All of these measures aim at stress-reduction. Stress can stem from bigger adversities, attachment patterns in relationships and maladaptive coping styles as part of your personality (i.e. need for control, perfectionism, need to please) and lifestyle. 
*The treatment of choice for the prevention of recurrent depression in the UK National Health Service (NHS) and meanwhile successfully used for a broad spectrum of health benefits using awareness of what is going on in the mind and bringing the client back into the present moment.

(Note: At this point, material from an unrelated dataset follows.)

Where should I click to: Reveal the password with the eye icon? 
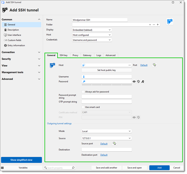134,82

Client’s reflection on depression

A client of mine kindly provided some feedback on his counselling process with me and what he thinks of medication:

How counselling helped you during the past months?
Looking back, it’s difficult to remember how I got myself into such a mess.
At the time, though, it was very real, destructive and dark.
My sessions … were like a lifeline.
One of the most important factors was feeling that I had a team around me.
That you shared my different battles and that I was not alone.
Your wholehearted approval (and surprise) when I mentioned that I had gone sailing while in the very depths of melancholy was especially memorable!
Various insights you offered – and a couple of the books you recommended – helped me to better understand my depression.
Some of the techniques and words of advice you shared helped me to create a toolkit to dig my way out of the hole I was in.
Where you would draw the line to medication and other measures?
As you will recall, I chose to go onto Prozac during all of this.
In retrospect, it’s hard to know what role, if any, it played in my recovery.
In fact during the first ten days, it made me worse.
However, there was a watershed point about 6 weeks after I started the Prozac when I began to quickly and steadily recover.
At the time, it felt as if I had absorbed a sufficient level of Prozac and my brain was now being flooded with happy chemicals.
However, I have no way of objectively quantifying what was the Prozac and what was my natural recovery mode kicking in.
If I were ever to go into serious depression again (God forbid), I would probably go back onto anti-depressants.
I would certainly immediately go into counseling.
I hope these comments are helpful.
(anonymous)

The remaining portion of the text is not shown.